▶ **Sezione del documento**
↓↓↓

Precarietà, degrado funzionale, disorganizzazione amministrativa, il livello dei servizi largamente insufficiente sono i punti chiave del modo di gestire la sanità, tanto da costringere i cittadini ad un crescente ricorso a strutture a carattere privatistico o alla mobilità sanitaria extraregionale con notevole conseguente aggravio di spesa per le aziende -(300 milioni annui)- per i cittadini. A ricevere un trattamento notevolmente discriminatorio rispetto alle altre province è Vibo Val. soprattutto per quanto attiene la distribuzione dei posti letto. All’Asp di Vibo, difatti, sono assegnati 1,5 posti letto per mille abitanti, mentre a Crotone e Reggio 2,3, a Cosenza 2,5 e a Catanzaro 3,4 -Stessa disparità poi nella ripartizione delle risorse finanziarie. Pertanto dieci anni di Piani di rientro non hanno portato ad una rimodulazione equa, viceversa ad un ulteriore abbassamento dei LEA e della qualità dell’offerta dei servizi.
Stante tutto ciò una sanità in crisi di identità di così vaste dimensioni si potrà salvare non con la girandola a ritmo costante dei soliti commissari, ma con uomini nuovi e capaci professionalmente in grado di estirpare i mali che l’affliggono. Le ASP quasi sempre sono gestite da personaggi assolutamente incapaci di poter rispondere ai bisogni dei cittadini attraverso l’autonoma elaborazione di idee e di progetti. I motivi sono da ricercare nelle nomine politiche e, spesso, nell’assenza dei requisiti e dei titoli dei nominati, per cui viene meno la specifica e alta competenza professionale.

↑↑↑

Ricopia parola per parola l'intero brano sulla sanità. I dati riportati di seguito non hanno alcun legame con il brano.

▶ **Dati in ingresso**
↓↓↓

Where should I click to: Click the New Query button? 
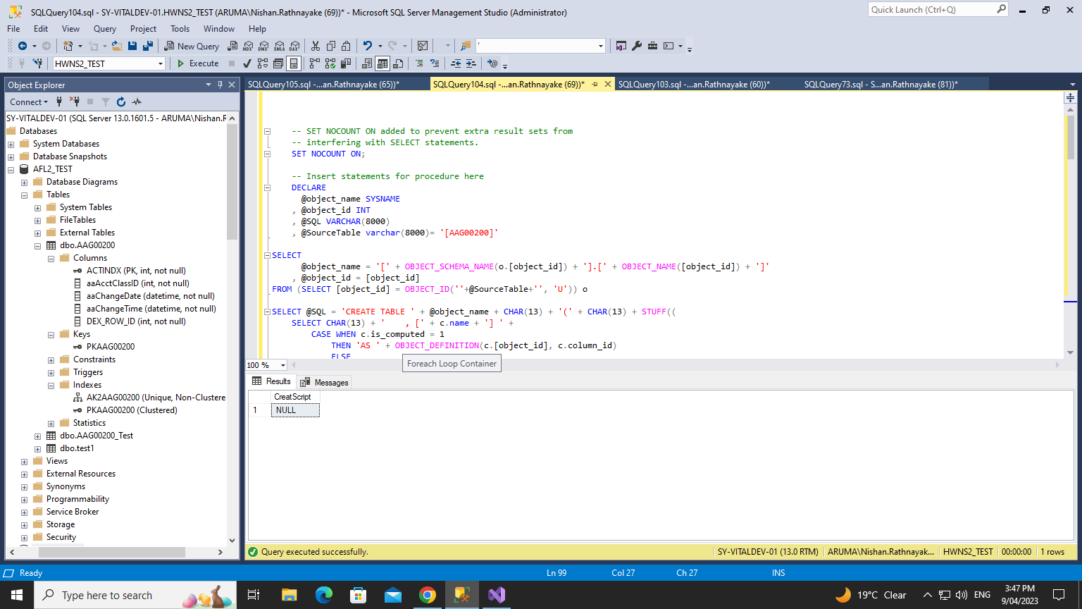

↑↑↑

▶ **Soluzione dell'esercizio**
Precarietà, degrado funzionale, disorganizzazione amministrativa, il livello dei servizi largamente insufficiente sono i punti chiave del modo di gestire la sanità, tanto da costringere i cittadini ad un crescente ricorso a strutture a carattere privatistico o alla mobilità sanitaria extraregionale con notevole conseguente aggravio di spesa per le aziende -(300 milioni annui)- per i cittadini. A ricevere un trattamento notevolmente discriminatorio rispetto alle altre province è Vibo Val. soprattutto per quanto attiene la distribuzione dei posti letto. All’Asp di Vibo, difatti, sono assegnati 1,5 posti letto per mille abitanti, mentre a Crotone e Reggio 2,3, a Cosenza 2,5 e a Catanzaro 3,4 -Stessa disparità poi nella ripartizione delle risorse finanziarie. Pertanto dieci anni di Piani di rientro non hanno portato ad una rimodulazione equa, viceversa ad un ulteriore abbassamento dei LEA e della qualità dell’offerta dei servizi.
Stante tutto ciò una sanità in crisi di identità di così vaste dimensioni si potrà salvare non con la girandola a ritmo costante dei soliti commissari, ma con uomini nuovi e capaci professionalmente in grado di estirpare i mali che l’affliggono. Le ASP quasi sempre sono gestite da personaggi assolutamente incapaci di poter rispondere ai bisogni dei cittadini attraverso l’autonoma elaborazione di idee e di progetti. I motivi sono da ricercare nelle nomine politiche e, spesso, nell’assenza dei requisiti e dei titoli dei nominati, per cui viene meno la specifica e alta competenza professionale.